§ **PROMPT**: Retype each entry verbatim. Do not include the images.

§ **DATA SECTION**:
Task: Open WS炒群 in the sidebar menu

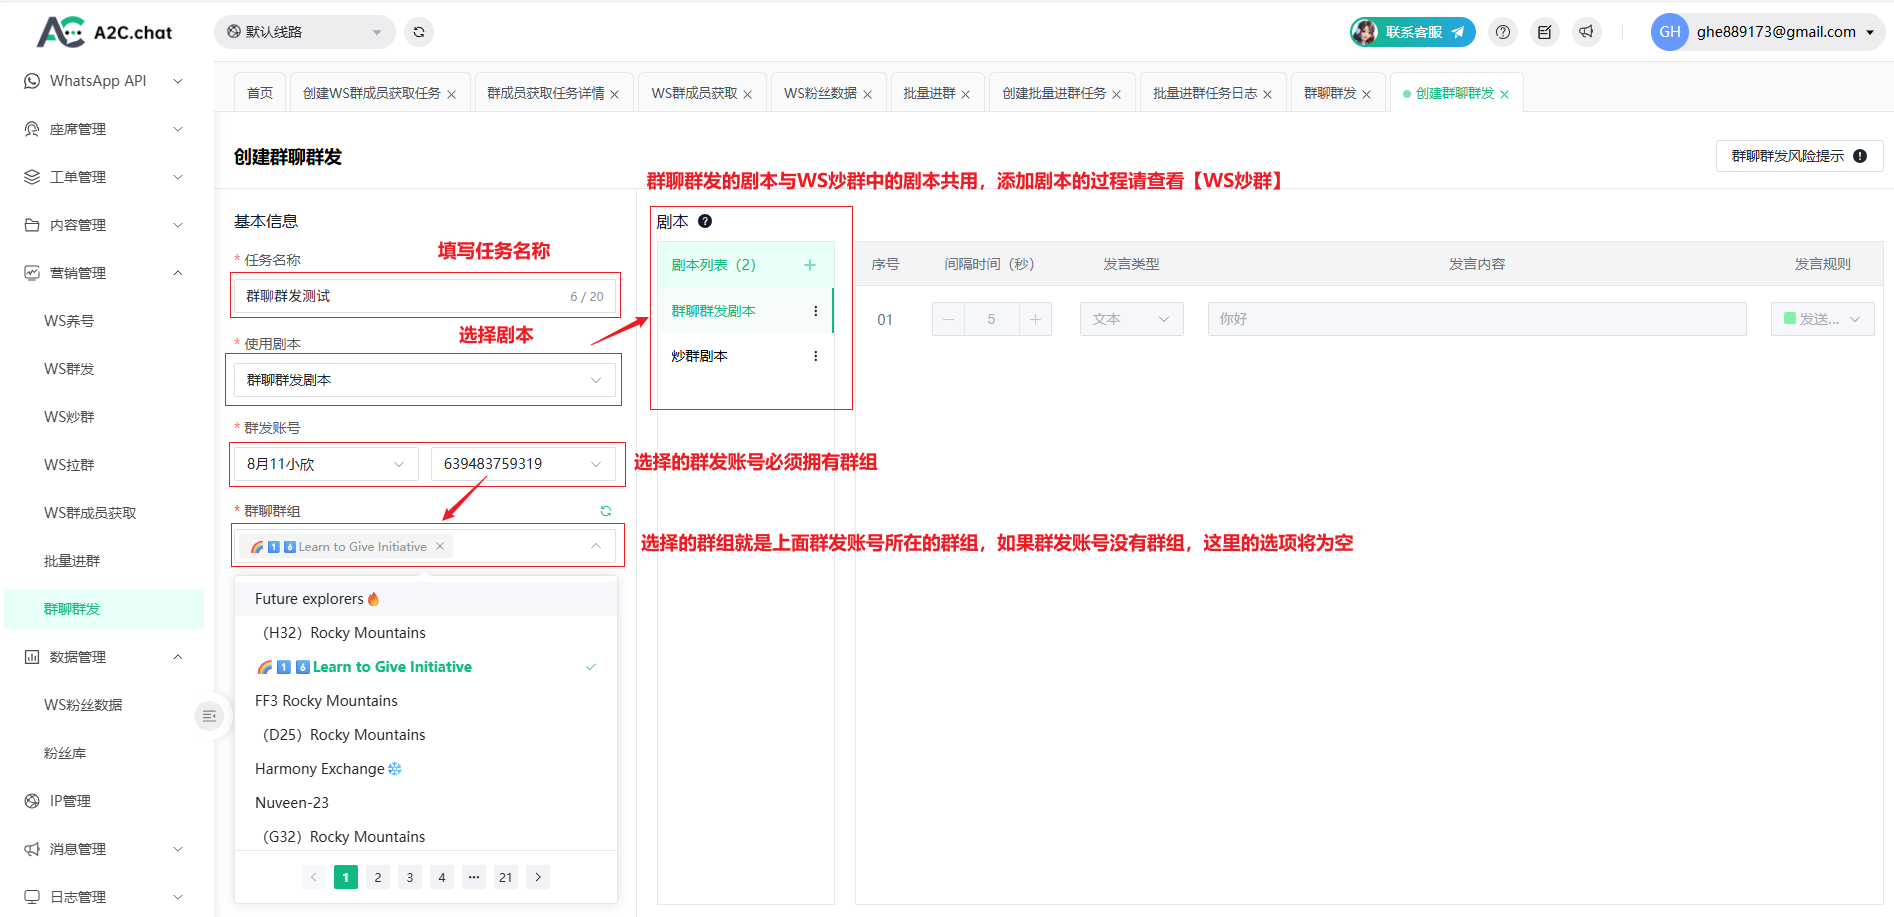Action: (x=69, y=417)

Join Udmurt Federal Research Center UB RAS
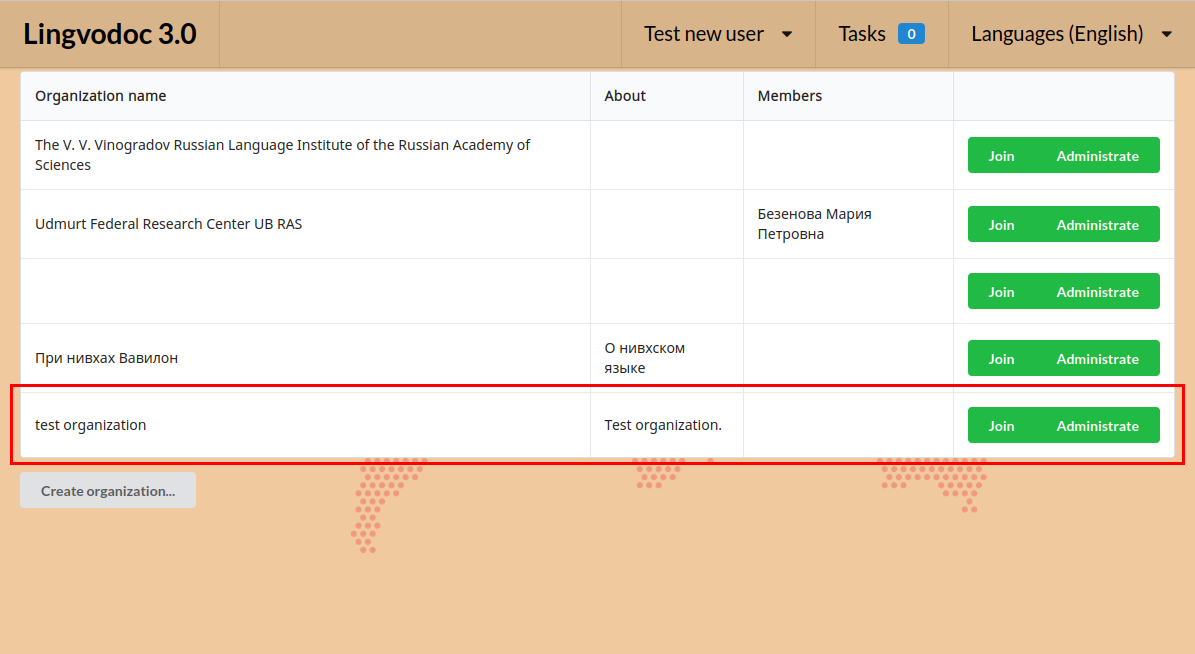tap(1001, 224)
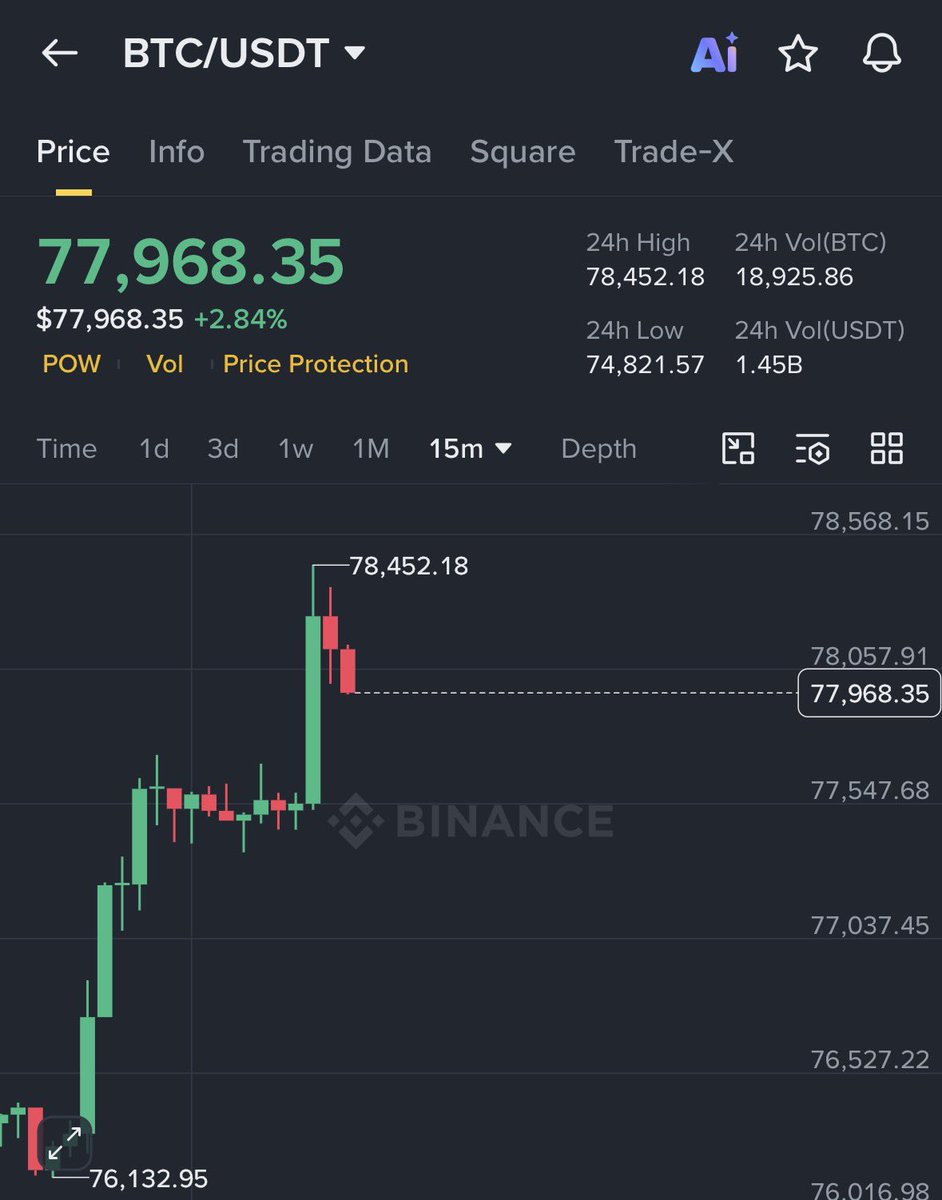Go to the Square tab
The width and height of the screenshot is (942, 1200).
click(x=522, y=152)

§ **ANSWER SPACE**:
Task: Open WS炒群 in the sidebar menu

Action: (x=69, y=417)

Join Udmurt Federal Research Center UB RAS
tap(1001, 224)
Go to the Square tab
The width and height of the screenshot is (942, 1200).
click(x=522, y=152)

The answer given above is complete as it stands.